Modifiez les données en remplaçant partout « Instruction » par « Goal ». Laissez tout le reste intact.

— DONNÉES À TRAITER —
*-*-*
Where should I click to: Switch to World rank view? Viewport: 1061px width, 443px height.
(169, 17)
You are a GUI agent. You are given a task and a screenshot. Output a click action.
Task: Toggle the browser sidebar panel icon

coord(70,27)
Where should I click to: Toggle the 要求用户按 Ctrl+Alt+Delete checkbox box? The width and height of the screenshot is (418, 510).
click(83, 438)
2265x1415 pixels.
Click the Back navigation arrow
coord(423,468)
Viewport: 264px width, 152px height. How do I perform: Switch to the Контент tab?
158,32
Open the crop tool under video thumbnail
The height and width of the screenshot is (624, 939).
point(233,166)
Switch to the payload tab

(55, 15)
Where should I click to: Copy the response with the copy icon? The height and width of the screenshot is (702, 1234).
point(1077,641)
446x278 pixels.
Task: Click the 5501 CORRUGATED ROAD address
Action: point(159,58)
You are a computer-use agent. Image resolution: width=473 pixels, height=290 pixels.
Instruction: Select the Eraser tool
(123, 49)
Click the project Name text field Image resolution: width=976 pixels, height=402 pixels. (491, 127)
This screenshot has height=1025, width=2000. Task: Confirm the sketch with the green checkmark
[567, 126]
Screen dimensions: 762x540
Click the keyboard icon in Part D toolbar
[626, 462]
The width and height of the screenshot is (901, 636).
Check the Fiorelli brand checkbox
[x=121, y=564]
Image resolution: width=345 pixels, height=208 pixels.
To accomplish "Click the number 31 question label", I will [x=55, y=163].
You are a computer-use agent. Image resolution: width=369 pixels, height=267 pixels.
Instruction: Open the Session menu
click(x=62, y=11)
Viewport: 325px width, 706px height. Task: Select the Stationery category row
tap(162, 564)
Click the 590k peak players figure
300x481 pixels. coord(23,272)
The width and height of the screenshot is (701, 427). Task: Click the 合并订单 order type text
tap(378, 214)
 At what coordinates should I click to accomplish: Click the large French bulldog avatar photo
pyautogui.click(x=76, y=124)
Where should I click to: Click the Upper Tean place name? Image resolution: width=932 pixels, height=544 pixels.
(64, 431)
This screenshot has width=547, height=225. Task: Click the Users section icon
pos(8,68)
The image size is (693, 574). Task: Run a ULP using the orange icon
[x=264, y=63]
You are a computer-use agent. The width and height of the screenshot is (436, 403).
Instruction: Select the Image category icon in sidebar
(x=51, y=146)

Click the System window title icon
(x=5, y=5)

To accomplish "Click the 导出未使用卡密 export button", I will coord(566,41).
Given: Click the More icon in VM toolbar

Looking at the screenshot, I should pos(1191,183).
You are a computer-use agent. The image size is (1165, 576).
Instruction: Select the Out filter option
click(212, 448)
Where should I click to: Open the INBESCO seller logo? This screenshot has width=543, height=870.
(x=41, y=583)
*-*-*
— VOICI LA SOLUTION —
Where should I click to: Switch to World rank view? Viewport: 1061px width, 443px height.
(169, 17)
You are a GUI agent. You are given a task and a screenshot. Output a click action.
Task: Toggle the browser sidebar panel icon

coord(70,27)
Where should I click to: Toggle the 要求用户按 Ctrl+Alt+Delete checkbox box? The width and height of the screenshot is (418, 510).
click(83, 438)
2265x1415 pixels.
Click the Back navigation arrow
coord(423,468)
Viewport: 264px width, 152px height. How do I perform: Switch to the Контент tab?
158,32
Open the crop tool under video thumbnail
The height and width of the screenshot is (624, 939).
point(233,166)
Switch to the payload tab

(55, 15)
Where should I click to: Copy the response with the copy icon? The height and width of the screenshot is (702, 1234).
point(1077,641)
446x278 pixels.
Task: Click the 5501 CORRUGATED ROAD address
Action: point(159,58)
You are a computer-use agent. Image resolution: width=473 pixels, height=290 pixels.
Goal: Select the Eraser tool
(123, 49)
Click the project Name text field Image resolution: width=976 pixels, height=402 pixels. (491, 127)
This screenshot has height=1025, width=2000. Task: Confirm the sketch with the green checkmark
[567, 126]
Screen dimensions: 762x540
Click the keyboard icon in Part D toolbar
[626, 462]
The width and height of the screenshot is (901, 636).
Check the Fiorelli brand checkbox
[x=121, y=564]
Image resolution: width=345 pixels, height=208 pixels.
To accomplish "Click the number 31 question label", I will [x=55, y=163].
You are a computer-use agent. Image resolution: width=369 pixels, height=267 pixels.
Goal: Open the Session menu
click(x=62, y=11)
Viewport: 325px width, 706px height. Task: Select the Stationery category row
tap(162, 564)
Click the 590k peak players figure
300x481 pixels. coord(23,272)
The width and height of the screenshot is (701, 427). Task: Click the 合并订单 order type text
tap(378, 214)
 At what coordinates should I click to accomplish: Click the large French bulldog avatar photo
pyautogui.click(x=76, y=124)
Where should I click to: Click the Upper Tean place name? Image resolution: width=932 pixels, height=544 pixels.
(64, 431)
This screenshot has width=547, height=225. Task: Click the Users section icon
pos(8,68)
The image size is (693, 574). Task: Run a ULP using the orange icon
[x=264, y=63]
You are a computer-use agent. The width and height of the screenshot is (436, 403).
Goal: Select the Image category icon in sidebar
(x=51, y=146)

Click the System window title icon
(x=5, y=5)

To accomplish "Click the 导出未使用卡密 export button", I will coord(566,41).
Given: Click the More icon in VM toolbar

Looking at the screenshot, I should pos(1191,183).
You are a computer-use agent. The image size is (1165, 576).
Goal: Select the Out filter option
click(212, 448)
Where should I click to: Open the INBESCO seller logo? This screenshot has width=543, height=870.
(x=41, y=583)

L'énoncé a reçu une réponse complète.